%%

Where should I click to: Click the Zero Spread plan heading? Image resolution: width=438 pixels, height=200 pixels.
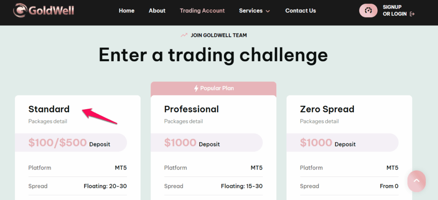(327, 109)
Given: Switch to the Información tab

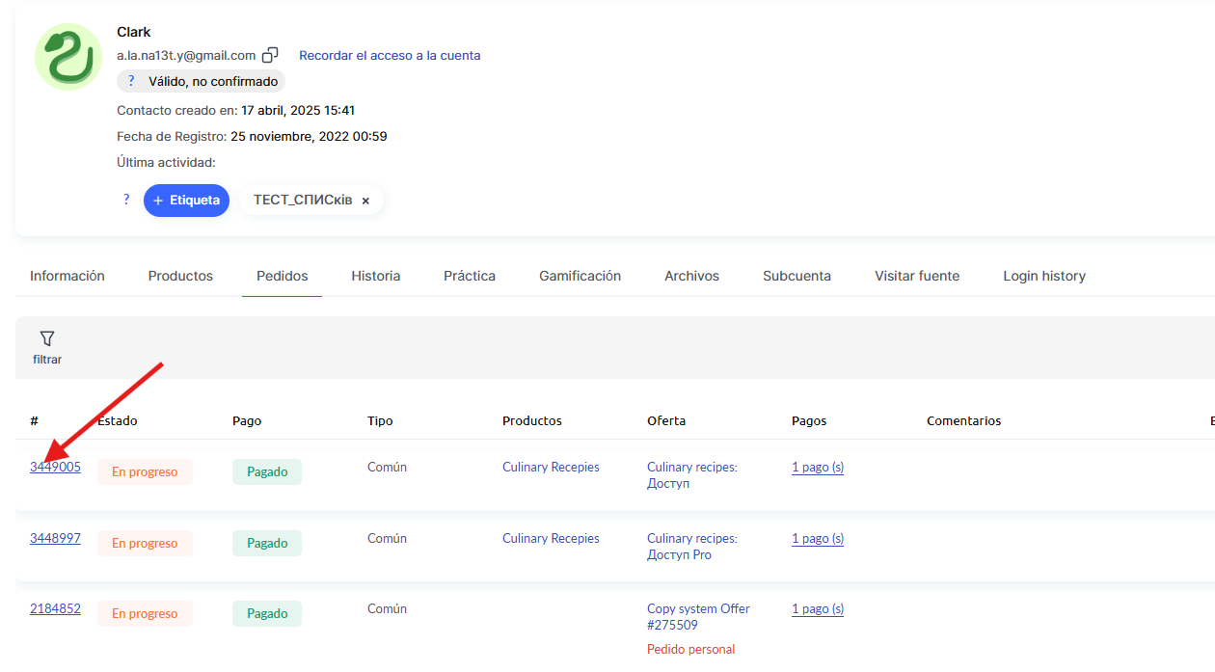Looking at the screenshot, I should tap(68, 276).
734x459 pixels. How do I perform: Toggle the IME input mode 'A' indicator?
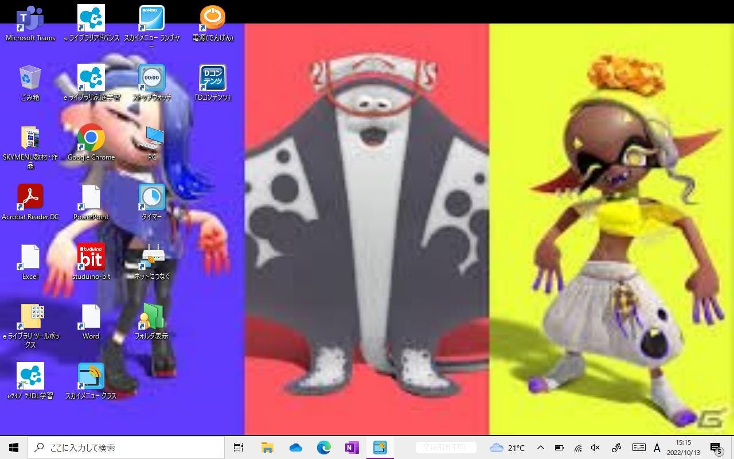pyautogui.click(x=657, y=448)
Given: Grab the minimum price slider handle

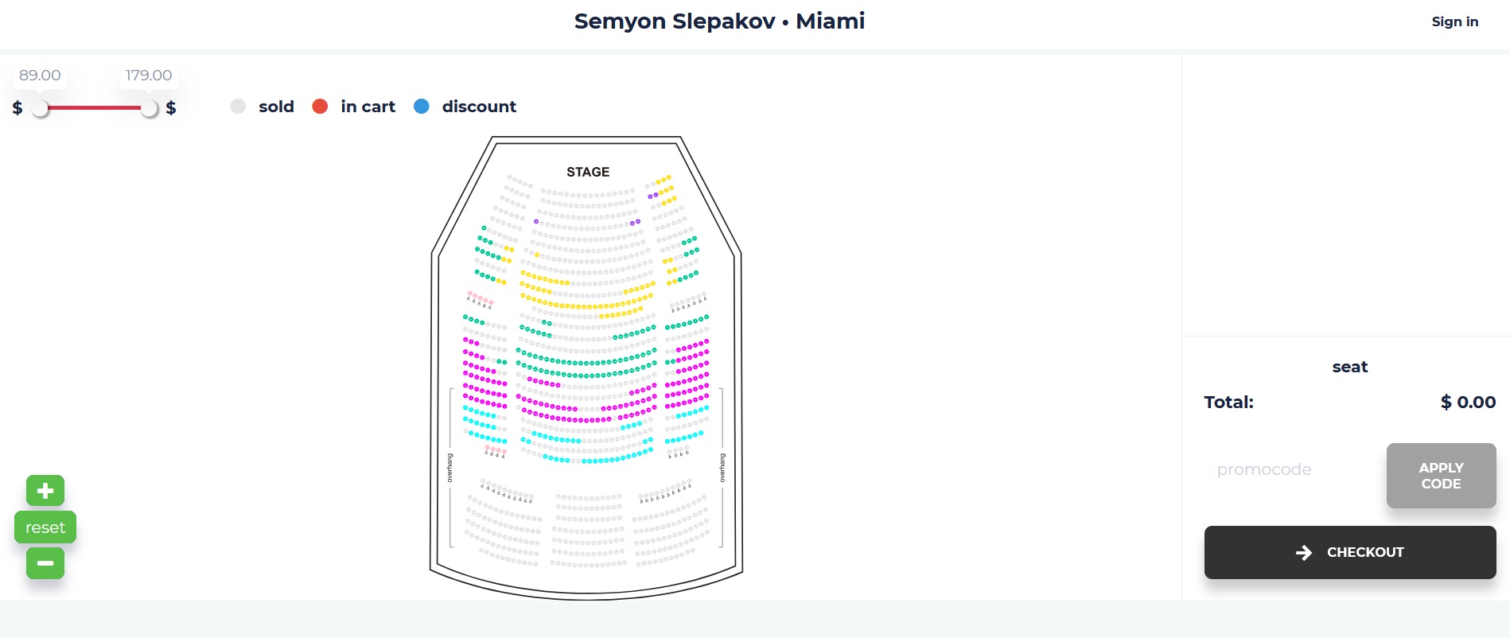Looking at the screenshot, I should pos(40,108).
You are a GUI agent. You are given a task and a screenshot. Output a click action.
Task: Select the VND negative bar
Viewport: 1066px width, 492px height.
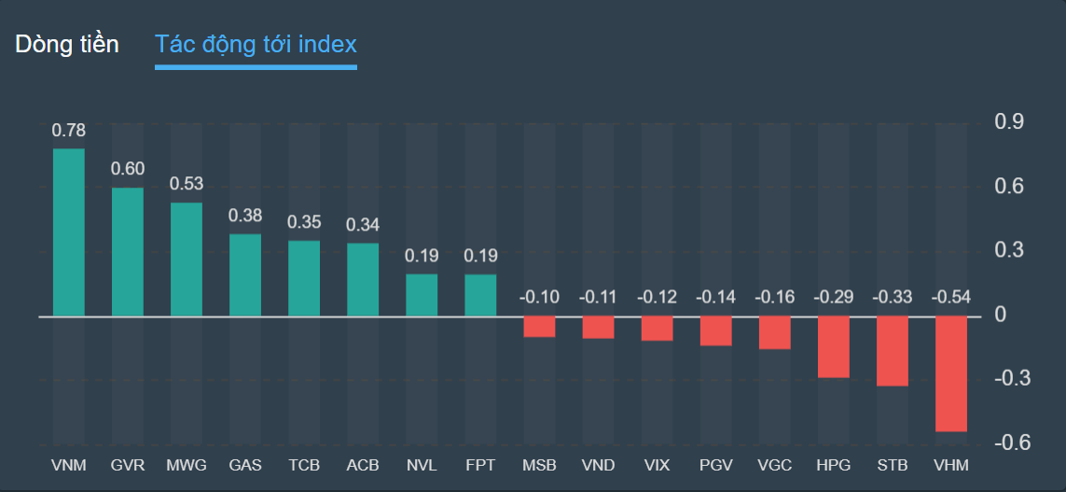[x=598, y=328]
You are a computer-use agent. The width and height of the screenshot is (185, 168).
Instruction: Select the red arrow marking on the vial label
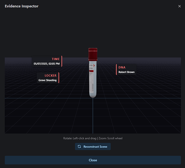[94, 66]
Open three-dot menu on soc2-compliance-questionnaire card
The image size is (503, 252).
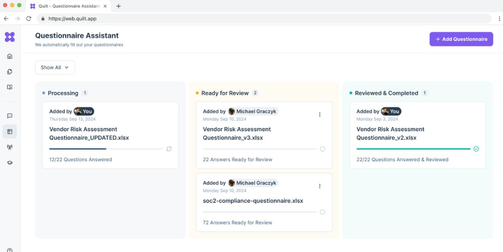tap(319, 186)
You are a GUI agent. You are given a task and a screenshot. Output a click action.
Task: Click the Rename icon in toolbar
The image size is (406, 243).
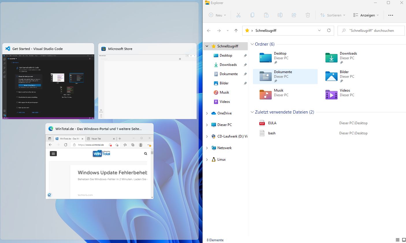pyautogui.click(x=280, y=15)
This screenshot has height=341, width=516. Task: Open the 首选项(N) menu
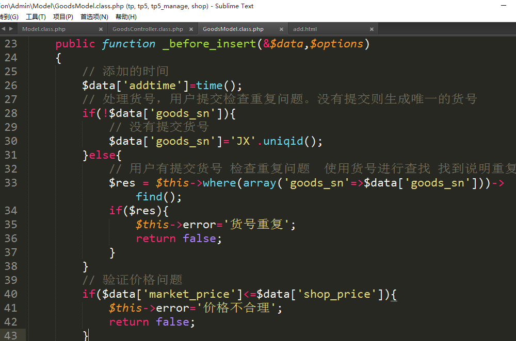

%%

Assignment: Lines of the material that hold the word "Open" should be counted, and the number alone given.

Solved problem: 2